EXERCISE BRIEF ::
Pictures should be omitted; restate word for word the lines from the one holding "This screenshot has height=720, width=1147." through the last line of the entries below.

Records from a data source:
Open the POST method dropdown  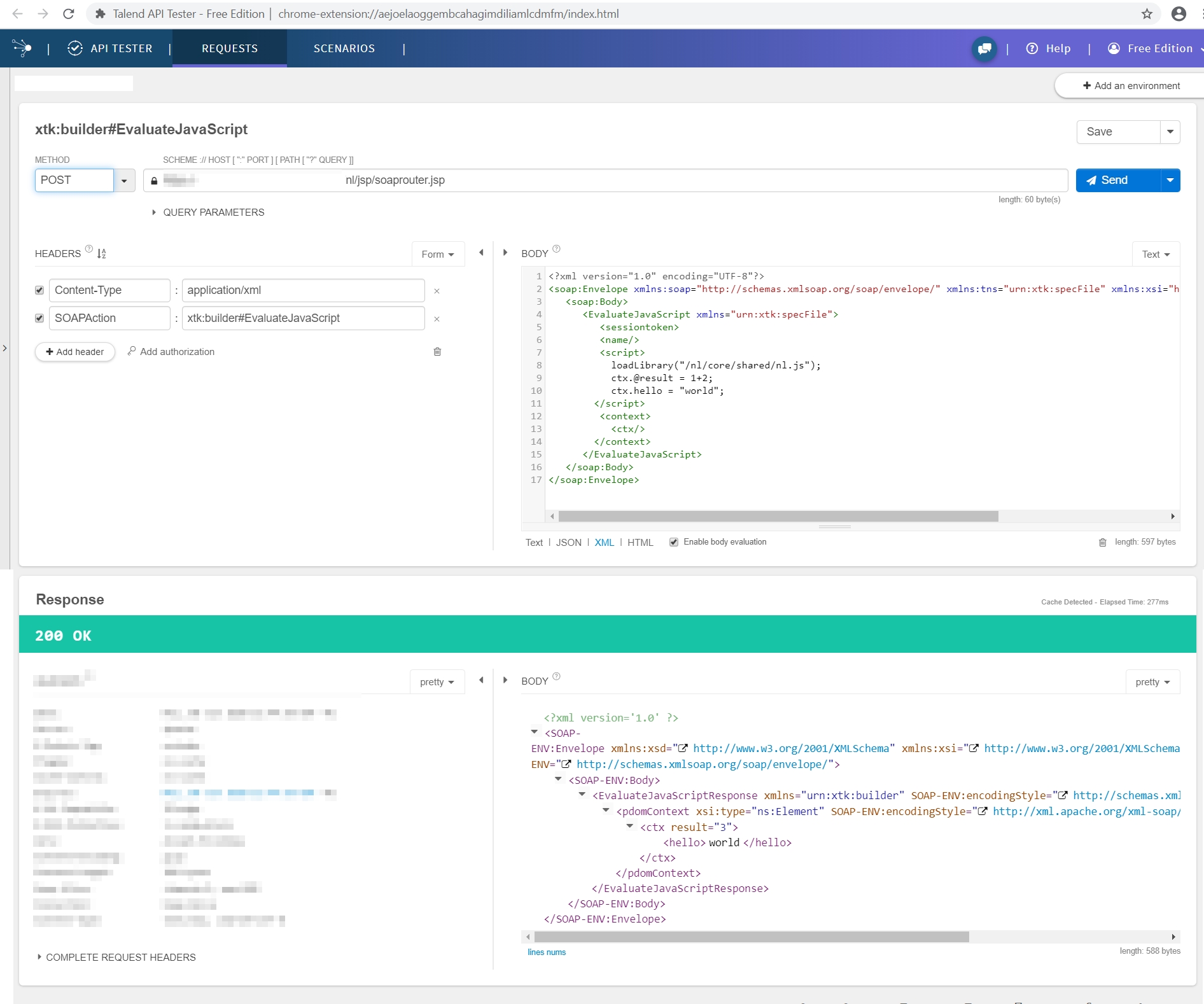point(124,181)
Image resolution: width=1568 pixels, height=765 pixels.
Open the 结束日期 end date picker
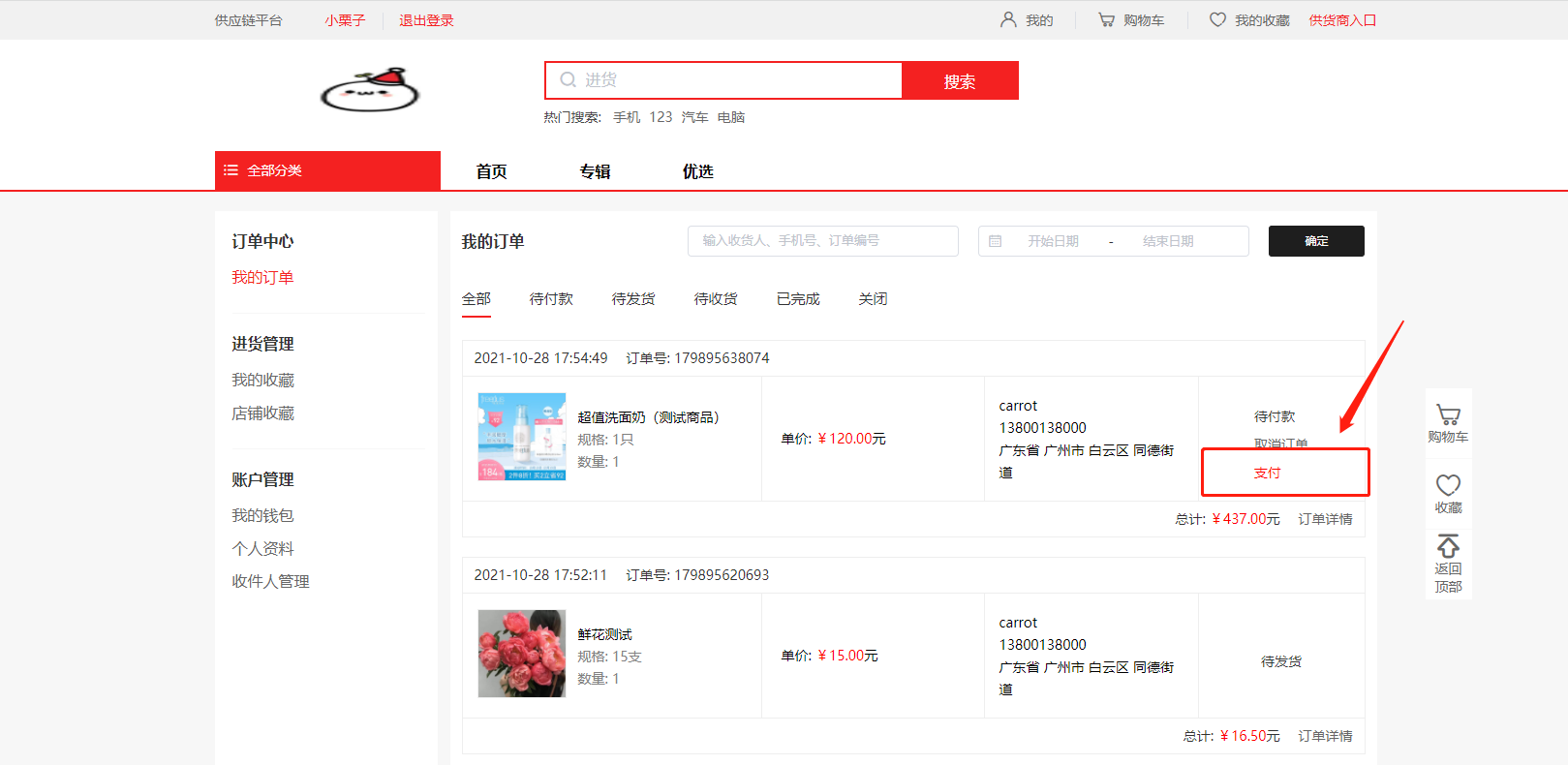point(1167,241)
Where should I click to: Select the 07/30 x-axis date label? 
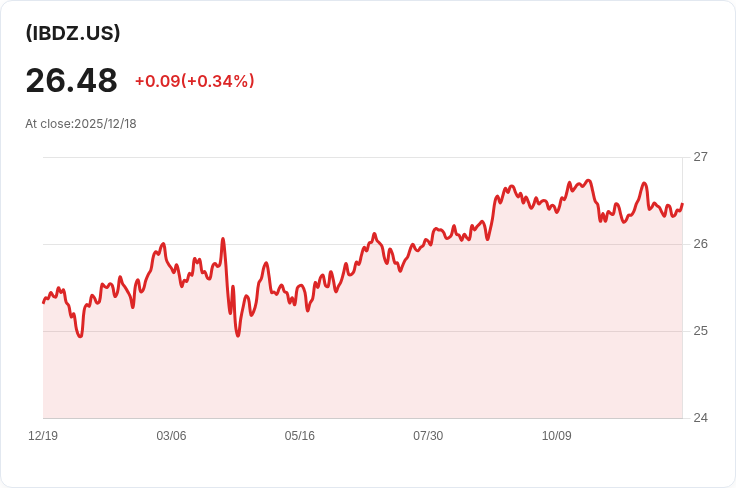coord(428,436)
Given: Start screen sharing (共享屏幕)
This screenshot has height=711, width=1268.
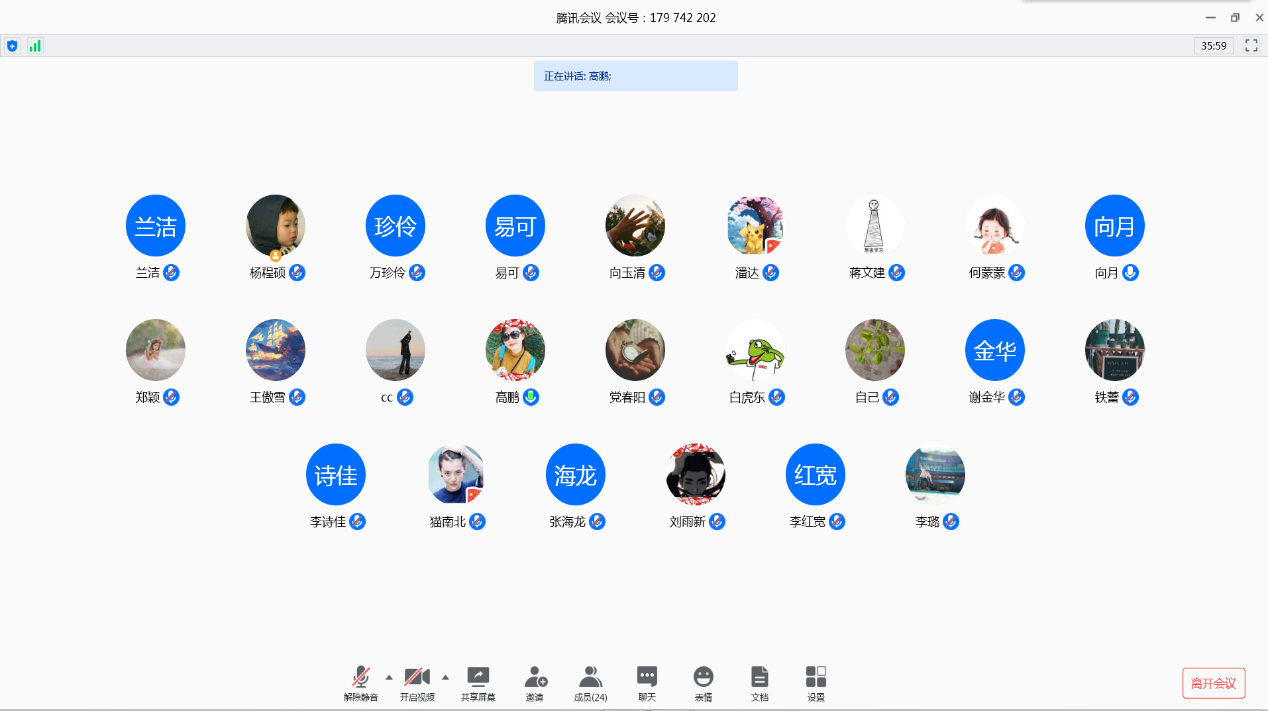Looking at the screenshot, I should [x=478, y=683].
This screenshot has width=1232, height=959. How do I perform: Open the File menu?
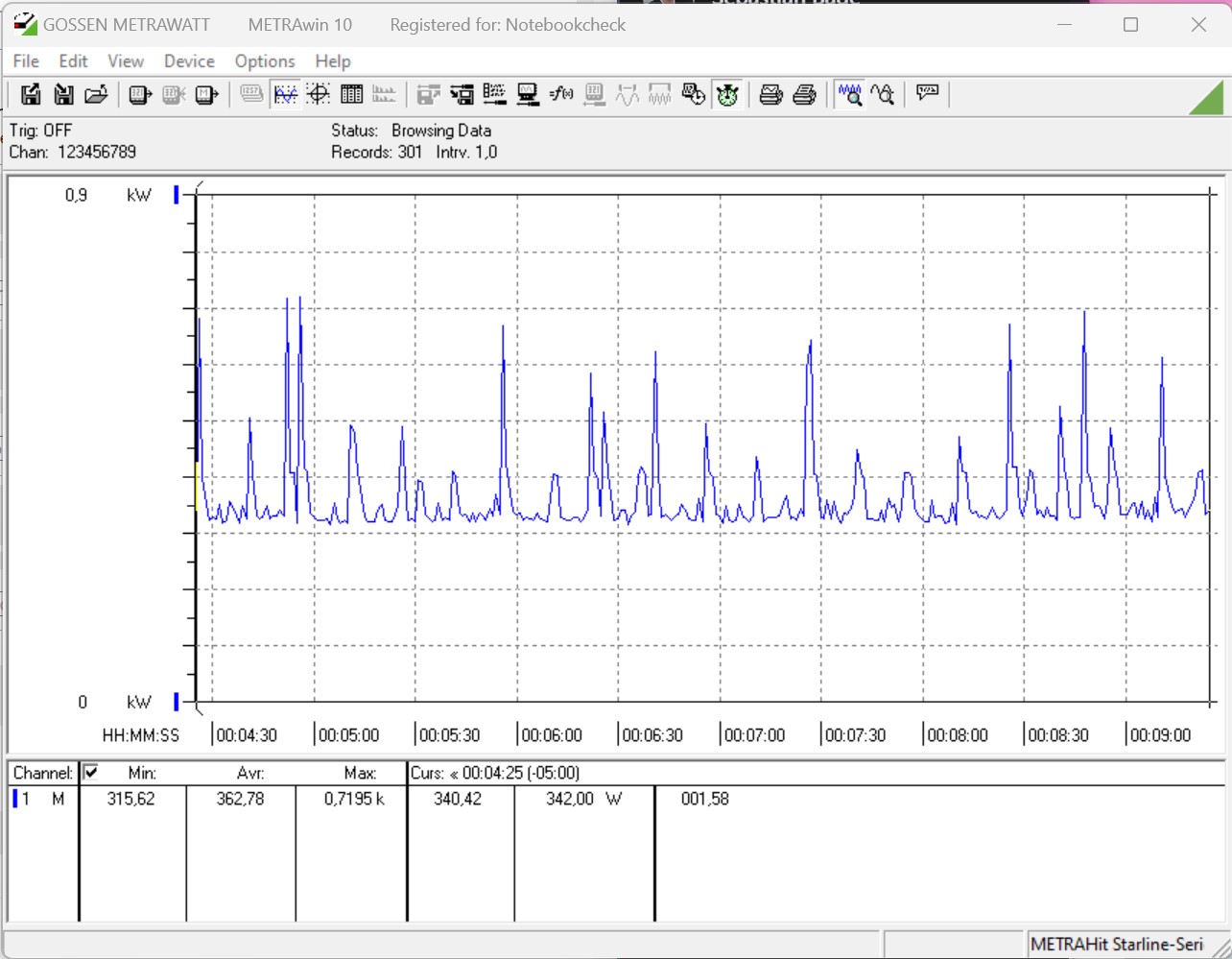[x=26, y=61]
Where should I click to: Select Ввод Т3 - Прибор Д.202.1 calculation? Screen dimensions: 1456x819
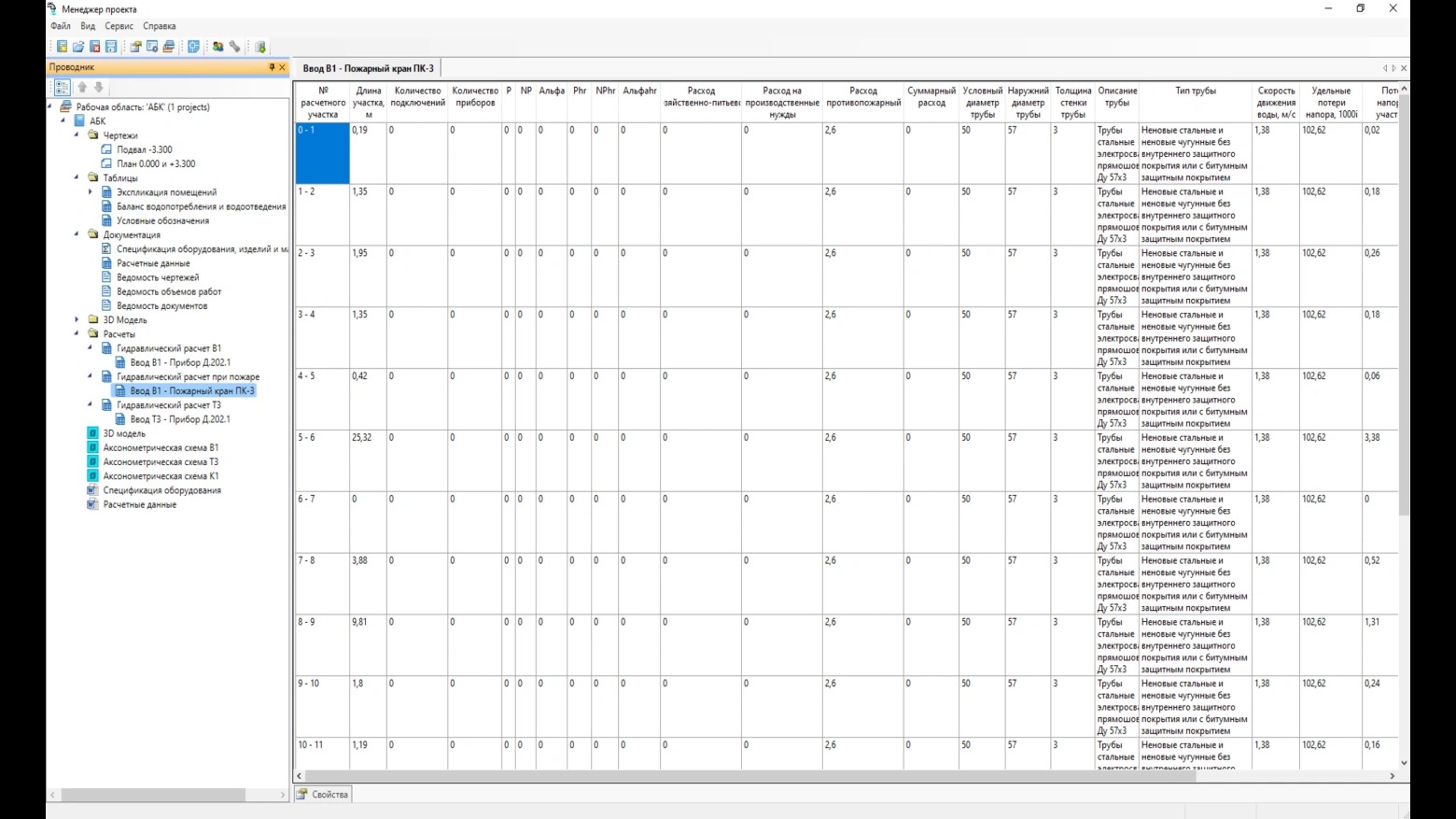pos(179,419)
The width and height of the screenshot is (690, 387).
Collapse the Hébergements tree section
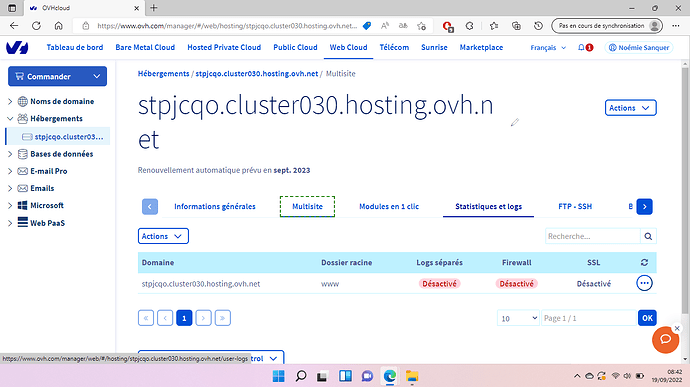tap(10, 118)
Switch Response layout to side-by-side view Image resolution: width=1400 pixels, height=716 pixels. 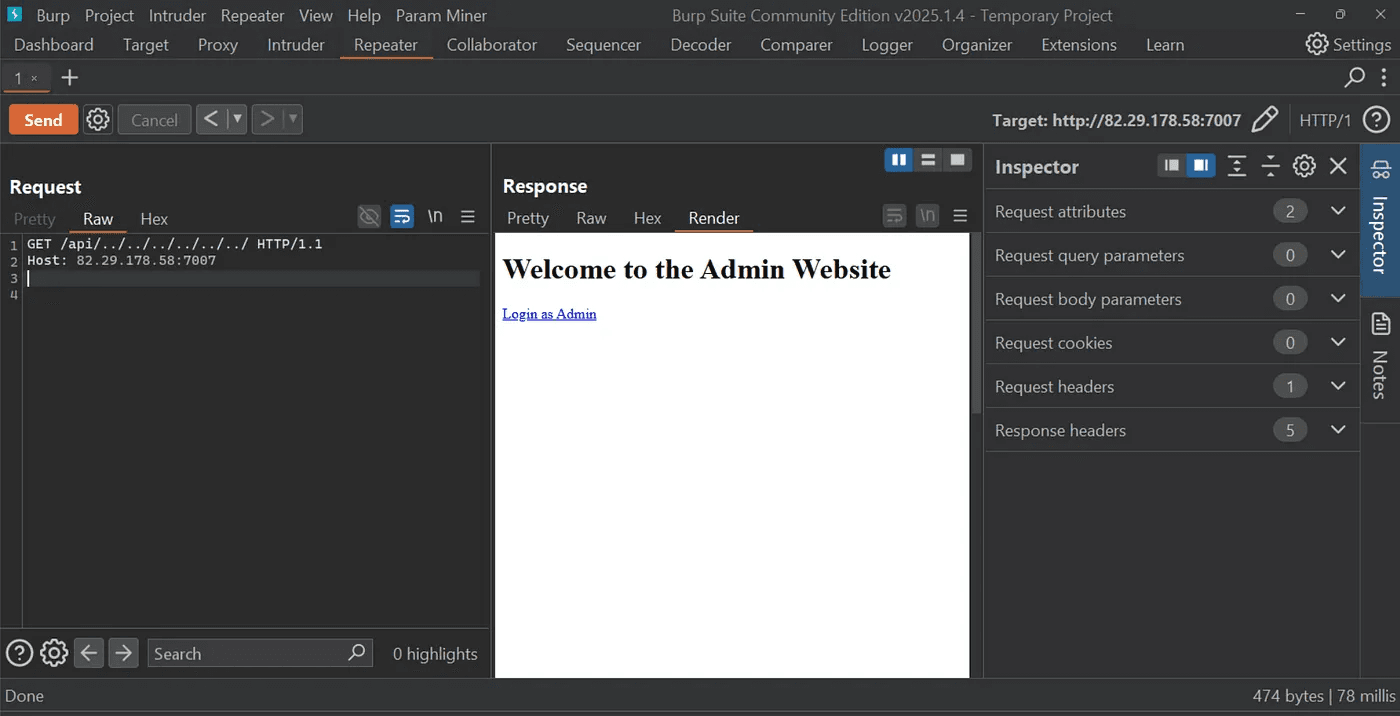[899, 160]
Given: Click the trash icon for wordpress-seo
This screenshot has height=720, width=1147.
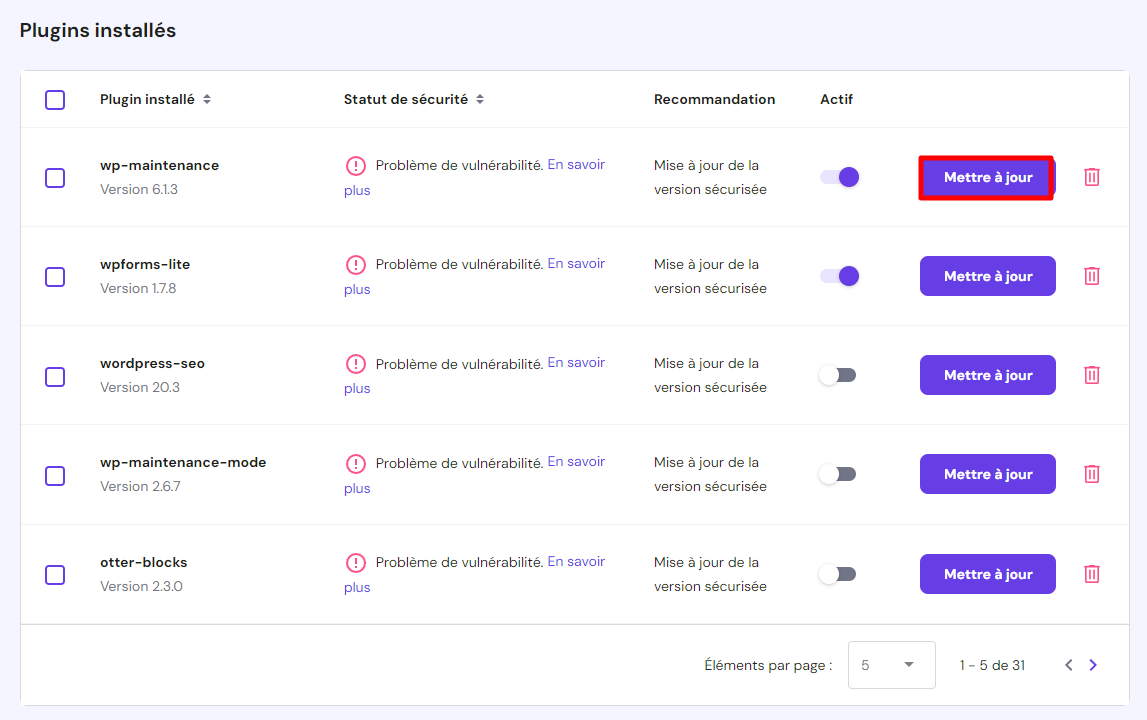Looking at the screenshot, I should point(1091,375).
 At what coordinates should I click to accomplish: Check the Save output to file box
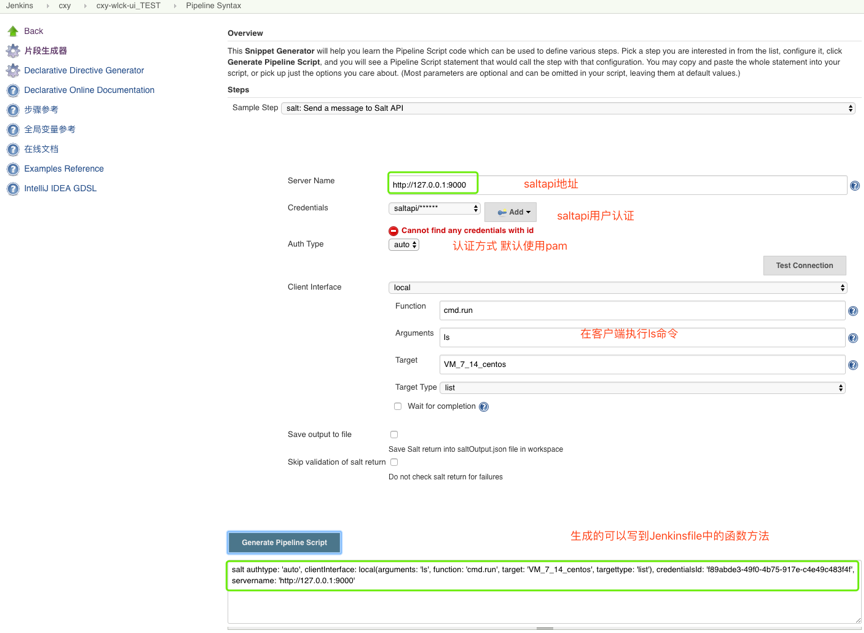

TASK SOLUTION ::
This screenshot has height=720, width=1147.
Looking at the screenshot, I should point(1091,375).
 At what coordinates should I click to accomplish: Check the Save output to file box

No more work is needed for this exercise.